The second session of the Color Relationships class for Winter 2015 was held on Friday, January 16. We critiqued the solutions to the film illusion assignment (Create the illusion of a colored film over two or more colors), and had an introduction to veils. The new homework assignment is to create the illusion of one or more veils over a set of two or more colors, incorporating an actual veil (a piece of tracing paper or the like) into the study. Films and veils are two visual phenomena that help to unify and create emotion in a piece, intriguing the viewer and inviting their participation.
The new homework assignment is to create an illusion of a veil, as detailed below. In addition, be on the lookout for examples of veils in daily life, in artwork or photos, in magazines or on the web, to share next week. WikiArt.org is a convenient place to look for images of paintings. Check stock photo sites, Flickr, Facebook, etc. for examples from life, or better yet, take your own photos!
Here’s an example of a past student’s solution to this exercise:
Class recap – some key ideas
Critique – illusion of a film
The assignment was to create the illusion of a colored film over two or more colors. The students found doing it, both in Illustrator and in opaque paper, challenged them to observe very carefully and critically, and to think about what colors were needed to make it look right. During critique, Dick helped the class recognize for themselves where the illusions were consistent and where they were ambiguous, and how the contrast of a film over a light color is greater than when it is placed over a darker color.
Regarding the composition of the studies, Dick commented, “I wonder whether you’re putting too many girders on the bridge. Can you say more with less? I think back to Albers – ‘Simplify, simplify.’ The most eloquent way to say it is the simplest.” He asked the students whether a more opaque or a more transparent film was more aesthetically pleasing to them, and suggested the notion of “whisper”. You’ll need to experiment with variations to incorporate films into your visual vocabulary.
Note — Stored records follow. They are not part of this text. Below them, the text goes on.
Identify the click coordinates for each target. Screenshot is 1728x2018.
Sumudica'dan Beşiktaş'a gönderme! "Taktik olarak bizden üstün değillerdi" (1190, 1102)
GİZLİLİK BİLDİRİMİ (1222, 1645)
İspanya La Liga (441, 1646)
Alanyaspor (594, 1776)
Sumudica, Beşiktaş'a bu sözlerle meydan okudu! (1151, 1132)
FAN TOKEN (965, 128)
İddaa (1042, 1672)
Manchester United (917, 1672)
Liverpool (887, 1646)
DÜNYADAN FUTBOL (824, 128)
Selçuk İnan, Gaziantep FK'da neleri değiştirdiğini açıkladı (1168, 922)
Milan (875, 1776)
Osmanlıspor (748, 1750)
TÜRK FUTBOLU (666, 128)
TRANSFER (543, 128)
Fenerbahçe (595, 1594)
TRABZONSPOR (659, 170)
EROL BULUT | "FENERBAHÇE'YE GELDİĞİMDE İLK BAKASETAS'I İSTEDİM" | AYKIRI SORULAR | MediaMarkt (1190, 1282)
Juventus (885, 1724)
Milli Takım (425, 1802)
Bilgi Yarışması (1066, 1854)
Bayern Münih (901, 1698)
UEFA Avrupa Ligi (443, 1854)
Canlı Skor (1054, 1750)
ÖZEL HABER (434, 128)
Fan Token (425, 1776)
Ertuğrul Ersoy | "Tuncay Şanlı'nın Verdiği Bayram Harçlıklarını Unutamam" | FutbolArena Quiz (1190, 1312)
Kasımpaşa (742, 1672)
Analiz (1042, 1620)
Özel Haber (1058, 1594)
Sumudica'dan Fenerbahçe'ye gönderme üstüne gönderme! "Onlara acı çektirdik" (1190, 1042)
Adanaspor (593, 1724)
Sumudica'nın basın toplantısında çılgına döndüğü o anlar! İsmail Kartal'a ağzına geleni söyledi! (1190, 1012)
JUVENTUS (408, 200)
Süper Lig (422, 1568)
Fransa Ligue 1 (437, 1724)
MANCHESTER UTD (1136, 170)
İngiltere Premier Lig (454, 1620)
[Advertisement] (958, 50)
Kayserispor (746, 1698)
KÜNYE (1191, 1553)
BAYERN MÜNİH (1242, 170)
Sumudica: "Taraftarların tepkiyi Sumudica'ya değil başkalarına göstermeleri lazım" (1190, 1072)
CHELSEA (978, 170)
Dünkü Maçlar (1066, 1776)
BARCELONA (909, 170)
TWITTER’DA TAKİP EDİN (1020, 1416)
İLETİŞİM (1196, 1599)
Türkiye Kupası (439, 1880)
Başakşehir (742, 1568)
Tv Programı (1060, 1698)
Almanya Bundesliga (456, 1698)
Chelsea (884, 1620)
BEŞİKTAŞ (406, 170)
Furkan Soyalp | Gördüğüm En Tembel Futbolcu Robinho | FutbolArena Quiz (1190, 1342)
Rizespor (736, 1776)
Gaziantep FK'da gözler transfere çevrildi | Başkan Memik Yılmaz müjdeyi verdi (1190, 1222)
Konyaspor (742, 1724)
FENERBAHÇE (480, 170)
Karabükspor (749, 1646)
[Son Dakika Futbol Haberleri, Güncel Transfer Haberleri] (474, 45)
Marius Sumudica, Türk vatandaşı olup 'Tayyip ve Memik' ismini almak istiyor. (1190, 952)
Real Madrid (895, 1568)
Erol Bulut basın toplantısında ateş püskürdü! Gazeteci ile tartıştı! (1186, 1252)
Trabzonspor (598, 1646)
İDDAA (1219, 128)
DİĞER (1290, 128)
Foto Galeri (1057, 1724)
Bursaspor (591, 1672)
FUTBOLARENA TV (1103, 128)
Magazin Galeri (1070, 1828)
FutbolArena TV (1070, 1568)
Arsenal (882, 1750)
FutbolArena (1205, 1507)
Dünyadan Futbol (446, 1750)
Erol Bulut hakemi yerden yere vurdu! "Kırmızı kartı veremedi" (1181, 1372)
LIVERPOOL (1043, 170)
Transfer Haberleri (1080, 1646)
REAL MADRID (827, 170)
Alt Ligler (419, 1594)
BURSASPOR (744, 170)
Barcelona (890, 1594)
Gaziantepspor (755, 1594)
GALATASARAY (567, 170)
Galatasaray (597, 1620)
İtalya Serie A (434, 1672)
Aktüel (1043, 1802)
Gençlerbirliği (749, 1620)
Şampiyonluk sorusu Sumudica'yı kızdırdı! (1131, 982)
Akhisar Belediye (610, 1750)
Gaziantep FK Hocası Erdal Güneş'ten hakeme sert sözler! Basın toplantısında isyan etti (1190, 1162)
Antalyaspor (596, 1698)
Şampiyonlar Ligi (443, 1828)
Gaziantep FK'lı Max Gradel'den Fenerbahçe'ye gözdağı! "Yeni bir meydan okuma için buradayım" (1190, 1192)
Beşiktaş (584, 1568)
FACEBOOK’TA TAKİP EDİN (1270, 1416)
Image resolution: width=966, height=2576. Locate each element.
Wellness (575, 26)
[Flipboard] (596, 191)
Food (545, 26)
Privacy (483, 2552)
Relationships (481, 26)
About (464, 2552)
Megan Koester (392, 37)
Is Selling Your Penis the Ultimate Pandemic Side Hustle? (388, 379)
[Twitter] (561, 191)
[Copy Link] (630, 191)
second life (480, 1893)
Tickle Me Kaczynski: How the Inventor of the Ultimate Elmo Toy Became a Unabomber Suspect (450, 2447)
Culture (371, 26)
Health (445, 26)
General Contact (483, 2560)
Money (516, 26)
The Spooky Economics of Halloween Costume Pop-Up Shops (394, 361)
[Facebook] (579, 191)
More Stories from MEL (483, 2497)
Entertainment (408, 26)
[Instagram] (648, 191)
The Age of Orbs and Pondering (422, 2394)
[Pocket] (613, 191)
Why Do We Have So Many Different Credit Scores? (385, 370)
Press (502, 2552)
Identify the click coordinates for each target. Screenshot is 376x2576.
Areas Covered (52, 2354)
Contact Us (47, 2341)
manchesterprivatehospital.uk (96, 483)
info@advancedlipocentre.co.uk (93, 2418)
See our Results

Why study films? While creating these film illusions is almost magical, and Dick has always loved magic, the importance of knowing how to recreate the visual phenomenon of films goes beyond artistic sleight of hand. Shadows behave exactly like films, so an artist who recognizes that can create realistic shadows and convey time of day. It’s especially easy for a watercolorist, who can glaze with a single shadow color throughout a work. This contributes to unity and realism in a work. Beyond that, though, films can be used to set a mood. During the Baroque period, artists were interested in conveying emotion and life the way we perceive it. They discovered that glazing over a whole painting with an amber glaze would unify it, and create a warm ambiance, like at sunset. A film can unite colors that otherwise have no relationship and make them relate. In Dick’s opinion, only a fraction of the current artist population has any visual literacy in films. “Nature is relationship” and visually illiterate artists don’t see or convey natural relationships.
Multiple film illusions created by a past student, demonstrating the impact of context – surrounding colors.
All of the colors in this piece are solid, opaque colors. On the left, it looks like we’re seeing a squarish magenta film over a pink background and a yellow circle, because we don’t see any pink coming through the yellow, the pink is darker and more saturated under the square shape, and the circle looks red. On the right, it looks like we’re seeing a similar squarish magenta film over an orange background and a green circle, because there is no hint of orange coming through the green, and the orange is redder in the square shape and the green is toned to almost gray.
When the left-hand pink flap is lifted, we see a white background with a magenta rectangle, a red semi-circle, and a yellow semi-circle. There is still a film illusion, but it is ambiguous whether the magenta or yellow is the film, or both are, because we can sense white showing through both, but the magenta seems more solid and the yellow more transparent. When the right-hand orange flap is lifted, we see a pale green-gray background with a red square on it, and what appears to be a round green film over both. Here, the rectangle reads unambiguously as opaque because we do not sense any pale green showing through it, and the round shape reads as a green film because the portion over the pale green background is darker and more saturated, and the portion over the red is darker and more neutral.
Because the top background flaps have holes cut in them the shape of the overlapping square and circle, we are actually looking at the exact same colors with the flap closed and with it open, very effectively demonstrating how relative our perception of color is.
Dick said that if you understood the film assignment, the next, veils, will be a snap. He asked for observations of veils “here, now”. Some answers included clouds, atmosphere, sheer curtains, vog.
A wedding veil is a familiar example of a veil. Why do brides wear them? They partially obscure, creating mystery. It captures our imagination. We can’t help but wonder what’s behind the veil. As an artist, you don’t have to spell everything out for the viewer. If you leave something to their imagination, it involves them more; they participate in the experience of the painting.
Dick talked about “reverse print” aloha shirts as an example of how veils can unify. They are purposely constructed with the bright print on the inside and the more muted “back” side of the fabric on the outside. The tinting effect harmonizes all of the colors, unifying the design. Notice the muted appearance of the shirts in the screen shot to the right.
There’s more emotion in a work when everything is unified. Films and veils are two visual phenomena that help to unify and create emotion in a piece, intriguing the viewer and inviting their participation.